= Pippinids =

Frankish aristocratic family

The Pippinids and the Arnulfings were two Frankish aristocratic families from Austrasia during the Merovingian period. They dominated the office of mayor of the palace after 687 and eventually supplanted the Merovingians as kings in 751, founding the Carolingian dynasty.

The names "Pippinid" and "Arnulfing" are modern conventions, reflecting the families' descent from two contemporaries, Arnulf of Metz (died c. 640) and Pippin of Landen (died 640). The recurrence of the leading name Pippin in the family led the anonymous author of the Annals of Metz (c. 805) to call the family Pippinios, the earliest known designation for the family. In a strict sense, the Pippinids are the descendants of Pippin of Landen and the Arnulfings those of Arnulf of Metz. These groups only overlap via the marriage of Arnulf's son Ansegisel and Pippin's daughter Begga and their son, Pippin of Herstal and his descendants.
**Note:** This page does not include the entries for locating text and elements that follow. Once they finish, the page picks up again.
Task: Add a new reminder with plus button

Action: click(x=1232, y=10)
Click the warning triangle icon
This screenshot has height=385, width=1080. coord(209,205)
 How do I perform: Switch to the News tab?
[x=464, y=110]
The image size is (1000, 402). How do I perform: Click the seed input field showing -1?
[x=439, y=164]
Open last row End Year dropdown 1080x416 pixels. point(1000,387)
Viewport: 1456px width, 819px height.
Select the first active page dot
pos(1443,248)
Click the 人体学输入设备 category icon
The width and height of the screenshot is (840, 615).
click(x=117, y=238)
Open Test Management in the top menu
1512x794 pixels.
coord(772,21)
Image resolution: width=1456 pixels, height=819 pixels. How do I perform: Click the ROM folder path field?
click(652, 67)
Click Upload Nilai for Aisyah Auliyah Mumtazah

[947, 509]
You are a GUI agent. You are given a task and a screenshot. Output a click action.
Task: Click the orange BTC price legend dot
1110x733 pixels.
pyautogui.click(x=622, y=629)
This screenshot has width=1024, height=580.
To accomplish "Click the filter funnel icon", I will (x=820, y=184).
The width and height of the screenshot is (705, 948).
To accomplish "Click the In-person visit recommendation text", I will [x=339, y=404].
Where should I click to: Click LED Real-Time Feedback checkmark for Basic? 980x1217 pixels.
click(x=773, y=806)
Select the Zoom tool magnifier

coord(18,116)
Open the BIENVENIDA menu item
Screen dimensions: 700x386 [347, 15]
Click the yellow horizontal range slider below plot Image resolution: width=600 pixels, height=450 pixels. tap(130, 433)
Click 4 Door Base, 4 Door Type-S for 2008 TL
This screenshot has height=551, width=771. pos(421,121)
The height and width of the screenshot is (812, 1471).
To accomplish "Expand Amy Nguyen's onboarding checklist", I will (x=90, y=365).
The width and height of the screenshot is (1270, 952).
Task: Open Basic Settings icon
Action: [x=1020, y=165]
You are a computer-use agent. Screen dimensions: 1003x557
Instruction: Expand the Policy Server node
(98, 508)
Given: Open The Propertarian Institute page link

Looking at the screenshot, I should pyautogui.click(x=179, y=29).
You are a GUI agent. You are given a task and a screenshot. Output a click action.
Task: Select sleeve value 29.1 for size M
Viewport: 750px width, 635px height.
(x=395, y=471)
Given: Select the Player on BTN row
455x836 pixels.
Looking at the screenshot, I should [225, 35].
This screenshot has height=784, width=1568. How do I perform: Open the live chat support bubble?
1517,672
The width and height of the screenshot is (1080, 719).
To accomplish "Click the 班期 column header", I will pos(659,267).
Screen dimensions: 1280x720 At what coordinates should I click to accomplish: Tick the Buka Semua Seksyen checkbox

Since the late eighth century, the rise of the family has been depicted as the defining feature of the late Merovingian period, with the kings portrayed as rois fainéants ("do-nothing kings"), puppets of their mayors. This theme has been continued in modern historiography. Some have even suggested that the Pippinids and Arnulfings followed a "long-term strategy" to seize power. Following his victory at the Battle of Tertry in 687, Pippin of Herstal extended his influence into Neustria. His death in 714 was followed by years of civil war between his successors. By 718, his younger son Charles Martel had taken control of both Austrasia and Neustria. His descendants are the Carolingians proper, although some historians apply this label as far back as the marriage of Ansegisel and Begga. The descendants of Charles's brother, Childebrand, on the other hand, are known as the Nibelungids.